Quick Start to Monitoring, Alerting, and Logging in Kubernetes with Helm
Managing the health and activities of your Kubernetes cluster is essential for its efficient operation. This guide provides a straightforward approach to setting up monitoring, alerting, and logging using Helm, tailored for cloud environments such as AWS EKS, Azure AKS, and GCP GKE. This setup includes comprehensive log management.
Prerequisites
Before you start, make sure that you have a Kubernetes cluster active (like AKS, EKS, or GKE) and Helm installed on your system.
Setup Steps
1. Create a Namespace for Monitoring
Purpose: Isolates monitoring resources from other cluster activities.
kubectl create namespace monitoring
2. Add Helm Repositories
Purpose: Adds the Prometheus community charts necessary for our monitoring setup.
Kube-Prometheus-stack, also known as Prometheus Operator, is a renowned open-source project providing complete monitoring solutions for Kubernetes clusters.

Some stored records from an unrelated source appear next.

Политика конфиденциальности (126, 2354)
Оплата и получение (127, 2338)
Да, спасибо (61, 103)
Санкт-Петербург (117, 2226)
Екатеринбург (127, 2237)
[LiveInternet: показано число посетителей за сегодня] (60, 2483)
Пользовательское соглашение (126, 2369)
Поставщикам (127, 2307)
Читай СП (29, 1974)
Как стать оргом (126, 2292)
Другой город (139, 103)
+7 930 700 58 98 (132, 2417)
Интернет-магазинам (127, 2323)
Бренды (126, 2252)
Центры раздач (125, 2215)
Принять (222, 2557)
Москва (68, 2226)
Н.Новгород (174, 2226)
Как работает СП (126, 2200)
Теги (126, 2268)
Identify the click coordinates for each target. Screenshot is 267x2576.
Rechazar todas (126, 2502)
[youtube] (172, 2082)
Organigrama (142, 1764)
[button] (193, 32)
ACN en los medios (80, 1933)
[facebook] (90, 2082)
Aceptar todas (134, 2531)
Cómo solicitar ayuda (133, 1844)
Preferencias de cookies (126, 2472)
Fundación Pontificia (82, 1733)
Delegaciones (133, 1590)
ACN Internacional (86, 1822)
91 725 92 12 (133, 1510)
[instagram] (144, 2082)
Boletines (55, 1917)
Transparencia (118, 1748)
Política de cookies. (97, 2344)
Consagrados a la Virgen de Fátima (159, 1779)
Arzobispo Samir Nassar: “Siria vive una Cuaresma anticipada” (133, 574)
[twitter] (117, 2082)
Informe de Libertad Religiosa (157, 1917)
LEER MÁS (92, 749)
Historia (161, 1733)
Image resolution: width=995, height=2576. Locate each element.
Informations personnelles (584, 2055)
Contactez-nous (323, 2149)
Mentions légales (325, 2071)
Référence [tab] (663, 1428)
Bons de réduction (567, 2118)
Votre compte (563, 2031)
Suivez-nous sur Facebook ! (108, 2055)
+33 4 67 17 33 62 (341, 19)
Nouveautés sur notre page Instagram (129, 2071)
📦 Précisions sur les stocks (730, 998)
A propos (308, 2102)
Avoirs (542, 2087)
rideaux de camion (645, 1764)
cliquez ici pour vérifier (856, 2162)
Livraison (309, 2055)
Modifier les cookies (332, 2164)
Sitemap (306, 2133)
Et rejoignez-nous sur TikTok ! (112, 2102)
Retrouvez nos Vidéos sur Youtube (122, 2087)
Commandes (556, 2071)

It combines several tools and components to create an integrated monitoring stack.
helm repo add prometheus-community https://prometheus-community.github.io/helm-charts
helm repo update
3. Deploy Prometheus, Alertmanager, and Grafana
Purpose: Installs Prometheus for monitoring and alerting, and Grafana for visualizing the data.
First, save the kube-prometheus-stack-values.yaml
locally for future modifications:
helm show values prometheus-community/kube-prometheus-stack >> kube-prometheus-stack-values.yaml
Update the kube-prometheus-stack-values.yaml
file to change the default Grafana password and adjust selectors (rule, service monitor, pod monitor, and scrape config) to have independent configurations not based on Helm values:
grafana:
adminPassword: 'ThisIsARanDomPassword' # Replace with your desired Grafana admin user password
prometheus:
prometheusSpec:
ruleSelectorNilUsesHelmValues: false
serviceMonitorSelectorNilUsesHelmValues: false
podMonitorSelectorNilUsesHelmValues: false
probeSelectorNilUsesHelmValues: false
scrapeConfigSelectorNilUsesHelmValues: false
Run the Helm deployment command:
helm upgrade --install -f kube-prometheus-stack-values.yaml kube-prometheus-stack prometheus-community/kube-prometheus-stack -n monitoring --version 58.5.3
Access the applications locally after deployment:
Grafana:
kubectl port-forward svc/kube-prometheus-stack-grafana 3000:80 -n monitoring # Go to http://localhost:3000
Prometheus:
kubectl port-forward svc/prometheus-operated 9090:9090 -n monitoring # Go to http://localhost:9090
AlertManager:
kubectl port-forward svc/alertmanager-operated 9093:9093 -n monitoring # Go to http://localhost:9093
4. Install Loki and Promtail for Logs
Purpose: Loki manages logs, and Promtail sends those logs to Loki.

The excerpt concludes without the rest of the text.